Things on the inside were more familiar to other Lexus’, with a layout following the design set by the LS 400 and ES 300, albeit a few more curves to complement its exterior shape. Seats sported a distinctive scalloped look with vertical stitching, and genuine walnut accents were applied in a tasteful manner. Overall, it was good enough for its class, although despite being closer to the LS in price, material quality seemed nearer to ES level.
It may have had its imperfections, but the Lexus GS 300 was a respectable effort that given Lexus’ then-stellar reputation and the strong sales of the ES 300 and LS 400, should have gone on to sell in reasonable numbers. Yet over the course of its first generation (1993-1997), the GS 300 sold fewer than 50,000 units. By comparison, the more expensive LS 400 sold over 100,000 examples in that time. Even the less practical and similarly-priced SC 300/400 coupe sold more units than the GS 300 over those five years.
Exterior styling, performance, and interior shortcomings along with lack of family resemblance may have all contributed, but what was likely responsible for the first generation GS 300’s disappointing sales was quite simply its price tag. At the time of its introduction, the GS 300 retailed for $37,500 (just under $61,000 in 2015 dollars), not including destination.

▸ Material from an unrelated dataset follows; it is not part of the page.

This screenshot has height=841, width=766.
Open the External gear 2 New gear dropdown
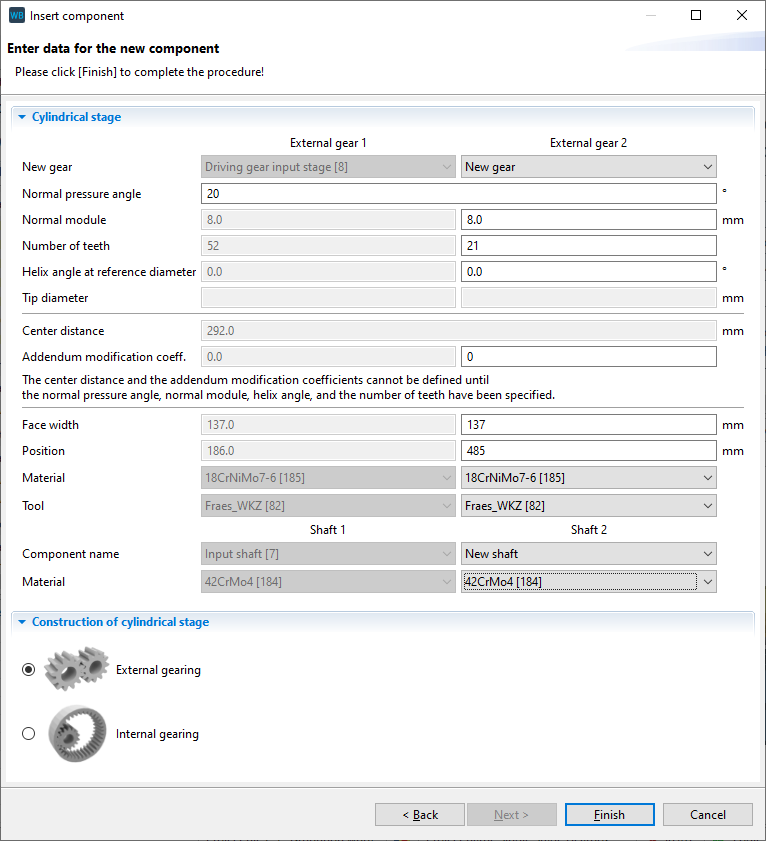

By the time popular options like leather, moonroof, and CD changer were added, its price was already over $40,000. By 1997, its base price had climbed to $45,700 (over $74,000 in 2015).
Although the LS 400’s price had also steadily climbed since its introduction, it was still a bargain compared to its German competition, and its base price was never more than a $10,000 premium over the GS 300. Throwing out even more comparisons, a 2015 Lexus GS 350 starts at $48,600 and a 2015 LS 460 begins at $72,520.
Now of course, Japan’s rocky economy from the collapse of its asset price bubble, as well as the threat of U.S. imposed tariffs had a lot to due with the rising prices of Japanese luxury cars in the mid-1990s. But sympathy for an economy half a world away is usually not a major consideration of most luxury car buyers.
In the ensuing years, the GS evolved into a more competitive luxury sports sedan, finding its niche in the marketplace, as well as Lexus’ own lineup. With more powerful engines, more luxury features, and more appealing styling, the GS has easily become Japan’s most formidable competitor in a class ruled by the 5-Series and E-Class. Although it has managed to sell in higher numbers for most years than its first generation, the GS remains a shadow of its German competition, in both sales and prominence. Meanwhile, the similarly-sized, less-sophisticated, and comfort-oriented ES does laps around it in terms of sales, which really says something about Lexus’ brand perception. But that subject has been discussed in another article.
As for the original 1993-1997 GS 300, it was a car that had too many forces working against its chances for success, with the strongest being none other than its price tag. It was merely too little car for too much money, and as a result, buyers went elsewhere.